(Stored items)
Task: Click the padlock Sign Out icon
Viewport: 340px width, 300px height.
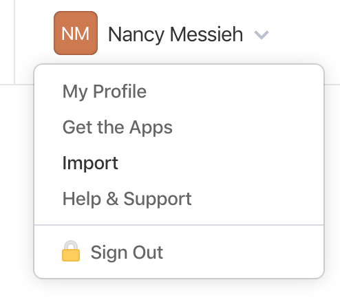Action: click(x=71, y=251)
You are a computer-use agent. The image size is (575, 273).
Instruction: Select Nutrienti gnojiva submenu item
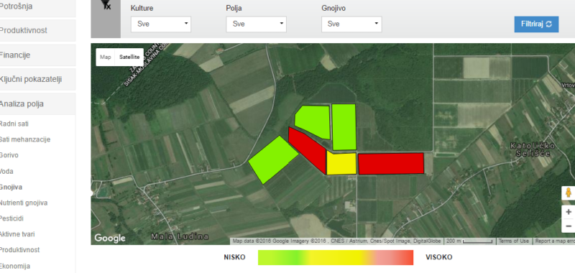coord(24,203)
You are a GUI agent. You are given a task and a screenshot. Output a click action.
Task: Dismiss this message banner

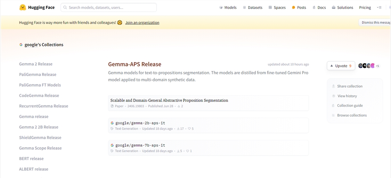375,23
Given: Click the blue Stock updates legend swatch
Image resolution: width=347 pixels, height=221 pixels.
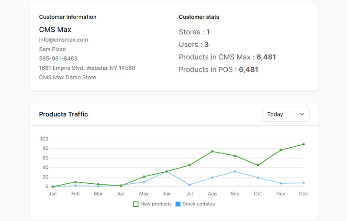Looking at the screenshot, I should (178, 204).
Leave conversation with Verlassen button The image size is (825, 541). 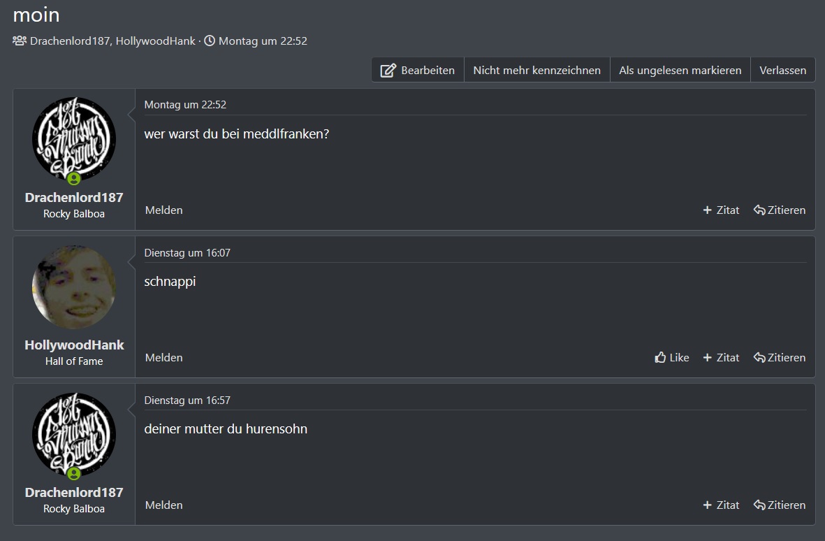[782, 71]
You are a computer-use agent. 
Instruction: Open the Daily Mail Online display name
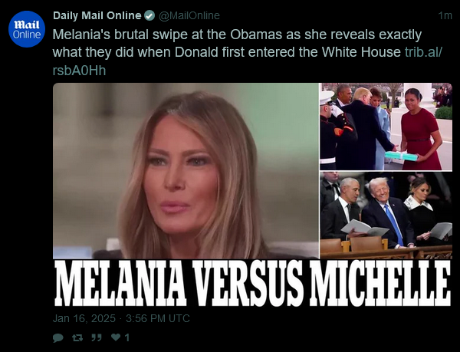97,15
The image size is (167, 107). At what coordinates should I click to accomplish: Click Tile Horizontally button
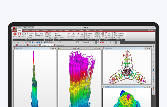point(119,33)
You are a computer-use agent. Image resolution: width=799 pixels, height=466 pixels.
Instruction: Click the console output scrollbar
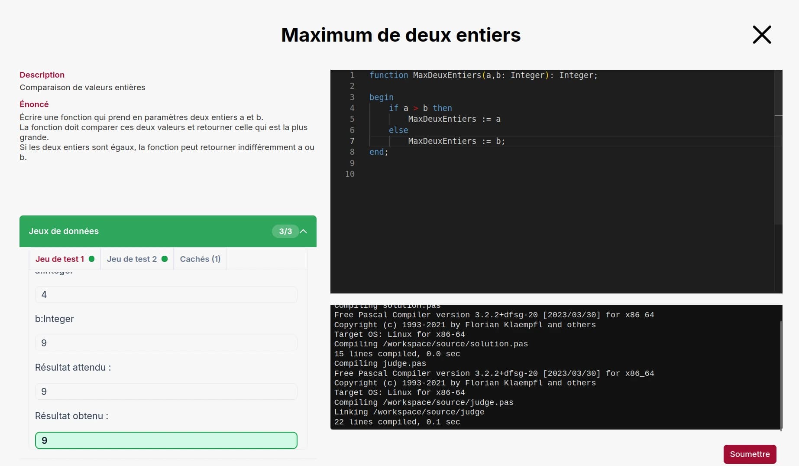click(x=781, y=375)
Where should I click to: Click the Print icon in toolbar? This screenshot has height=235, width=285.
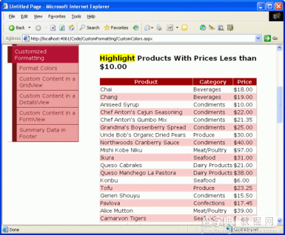[x=159, y=28]
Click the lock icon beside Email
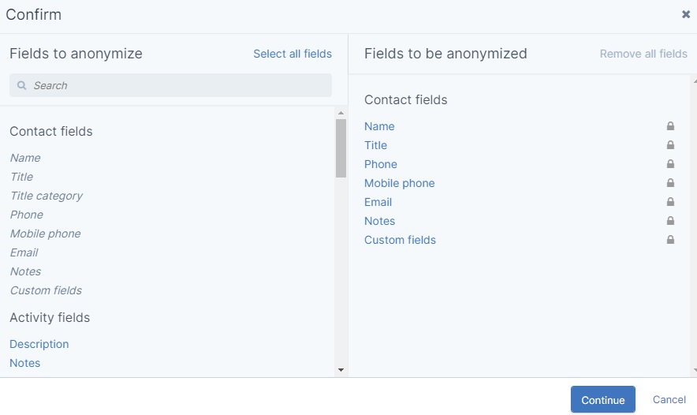Viewport: 697px width, 415px height. [x=670, y=202]
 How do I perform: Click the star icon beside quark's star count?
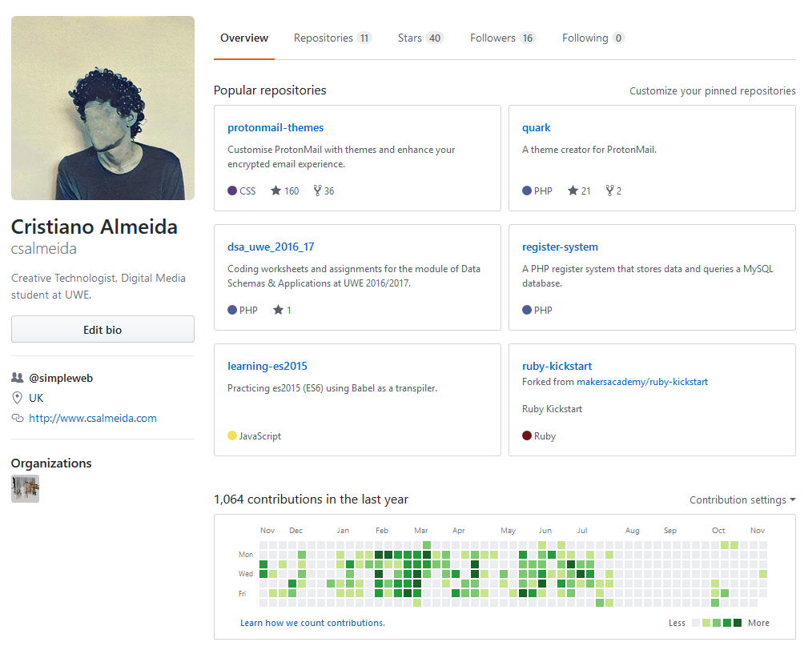click(570, 190)
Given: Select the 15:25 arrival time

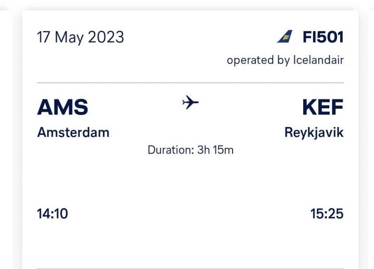Looking at the screenshot, I should (327, 213).
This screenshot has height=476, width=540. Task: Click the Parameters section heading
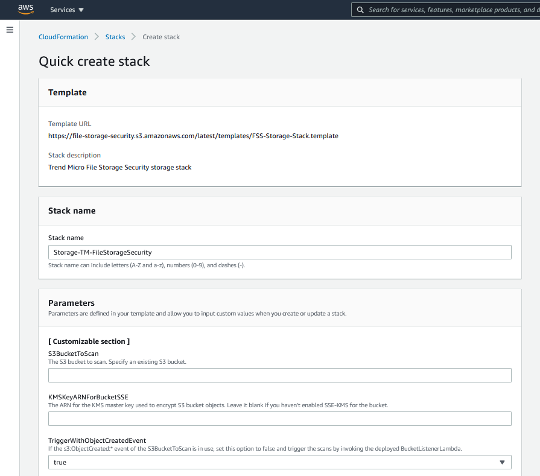coord(71,303)
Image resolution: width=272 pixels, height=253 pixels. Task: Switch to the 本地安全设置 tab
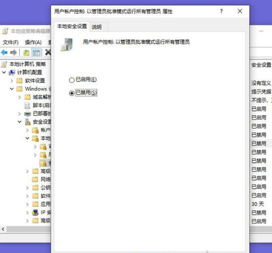coord(72,26)
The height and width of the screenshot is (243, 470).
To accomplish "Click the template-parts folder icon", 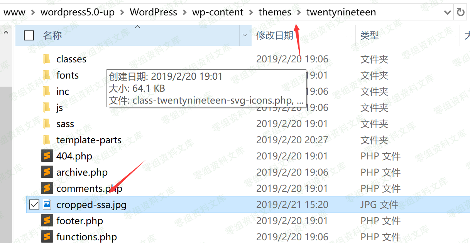I will pos(47,140).
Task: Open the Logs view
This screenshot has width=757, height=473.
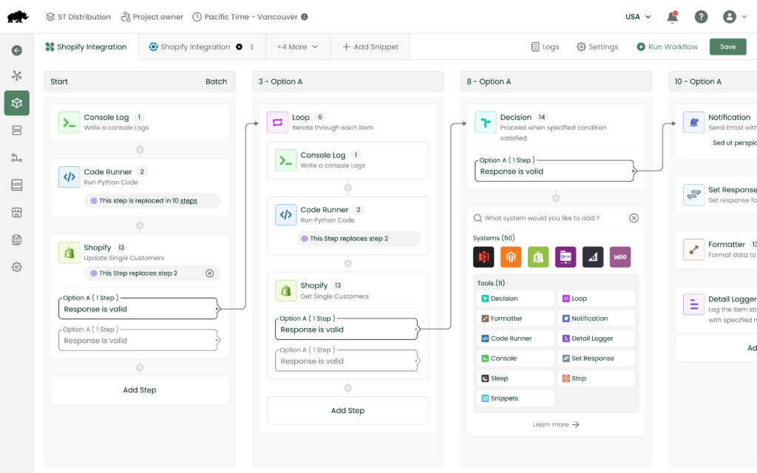Action: pyautogui.click(x=545, y=47)
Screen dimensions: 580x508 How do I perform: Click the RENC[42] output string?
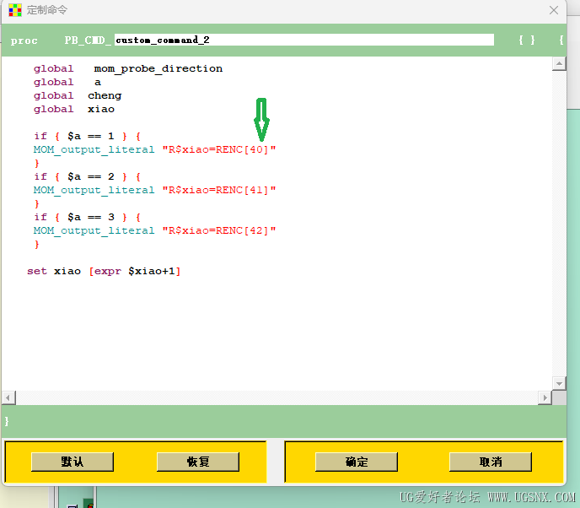click(x=219, y=230)
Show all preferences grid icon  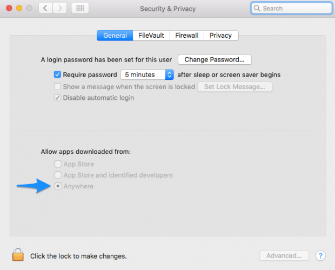[80, 9]
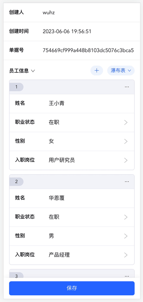Viewport: 143px width, 302px height.
Task: Select the 单据号 value text
Action: pyautogui.click(x=88, y=50)
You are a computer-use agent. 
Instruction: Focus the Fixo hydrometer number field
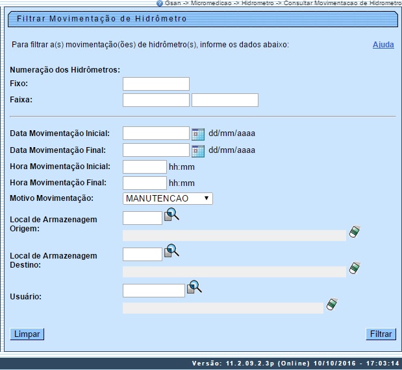coord(156,84)
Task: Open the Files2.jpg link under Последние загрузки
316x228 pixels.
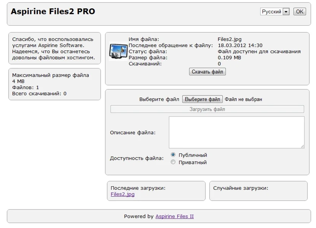Action: (122, 194)
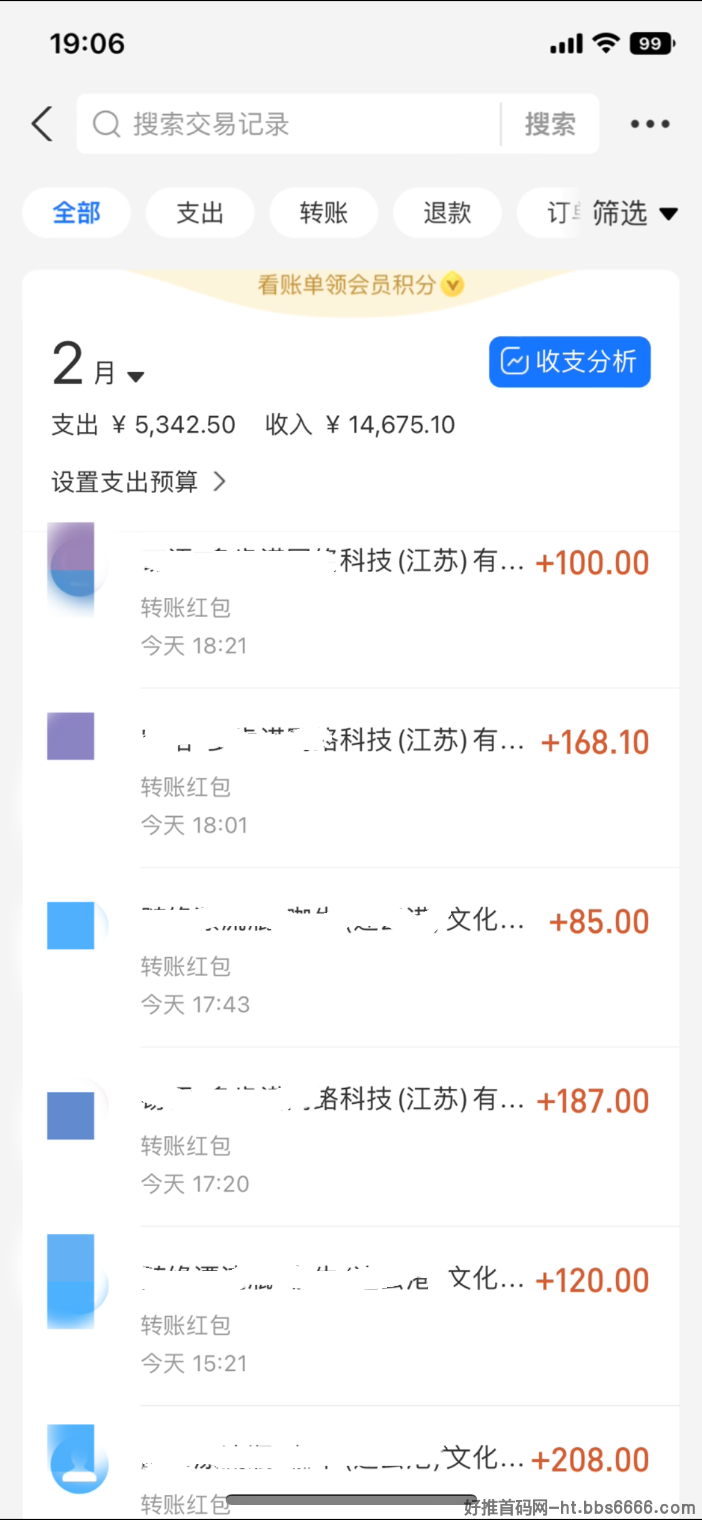This screenshot has width=702, height=1520.
Task: Tap the 搜索 button
Action: coord(550,124)
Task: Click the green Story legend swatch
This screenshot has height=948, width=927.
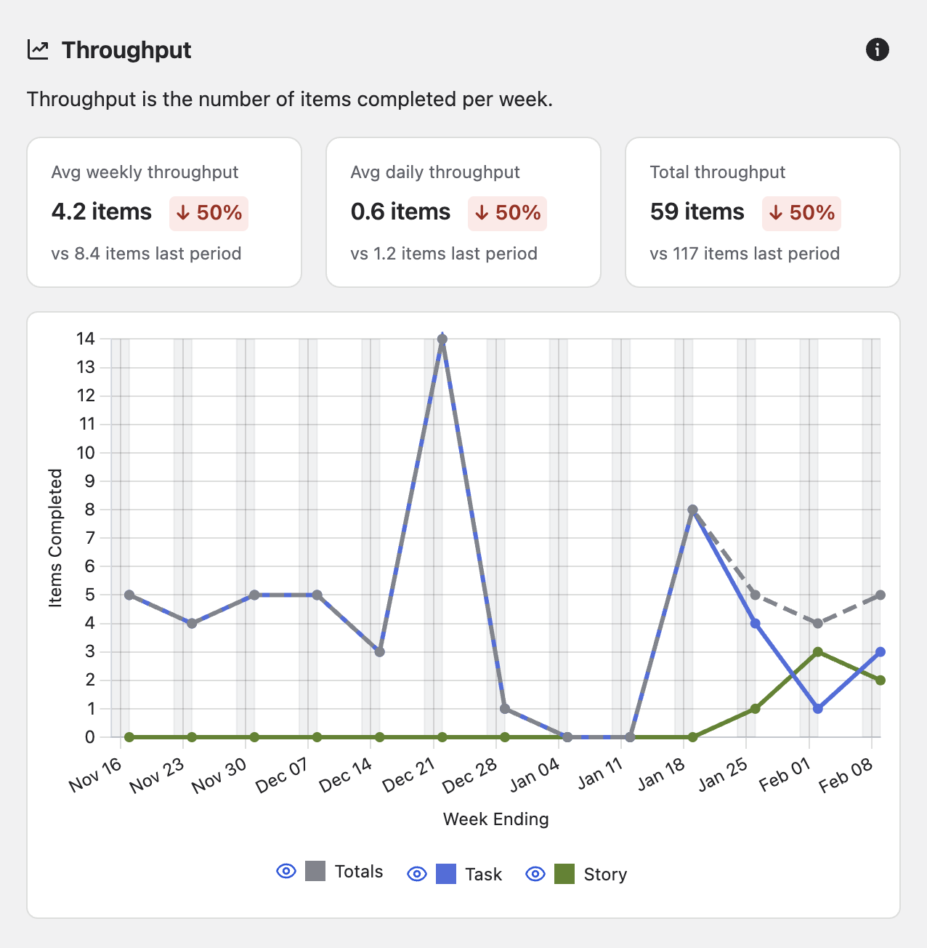Action: [x=564, y=872]
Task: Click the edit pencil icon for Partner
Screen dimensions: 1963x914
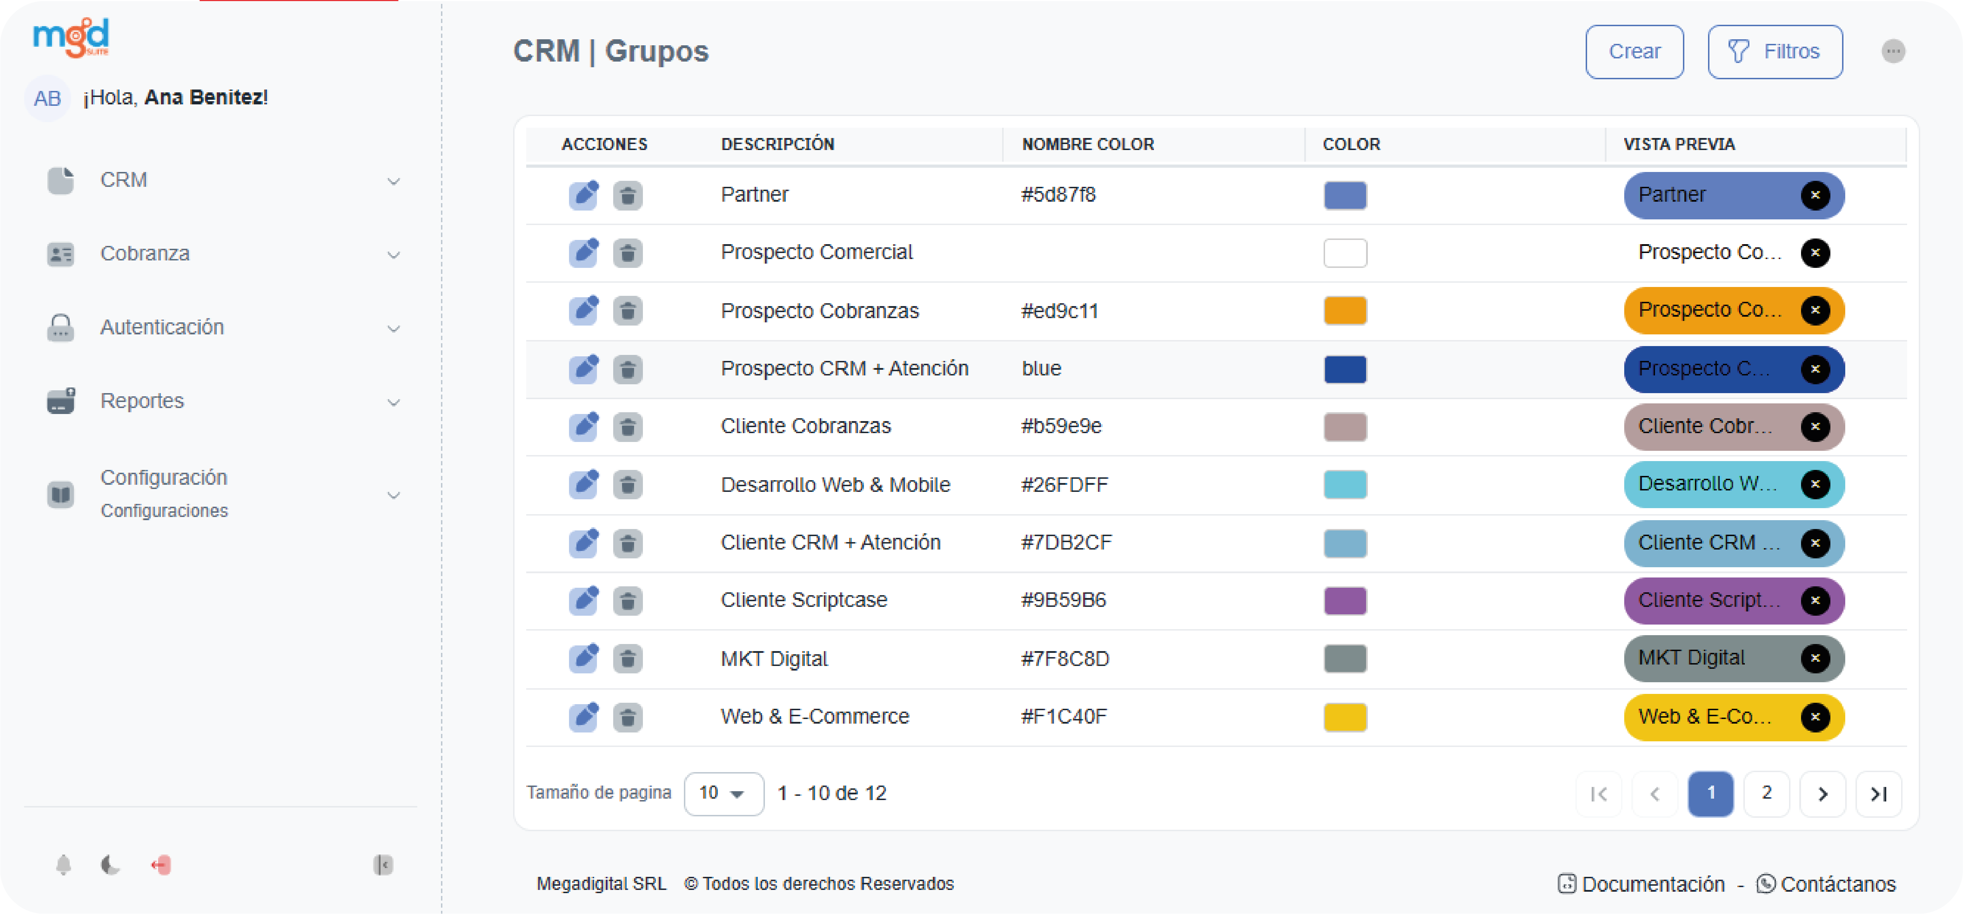Action: point(584,195)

(WHAT TO PRODUCE) In the entries above, find the line containing "You are a GUI" and the line containing "Given: Click the", then copy both and every line between them exactly, without any picture.

(EXERCISE OUTPUT)
You are a GUI agent. You are given a task and a screenshot. Output a click action.
Task: Dismiss this message banner

375,23
Given: Click the blue Stock updates legend swatch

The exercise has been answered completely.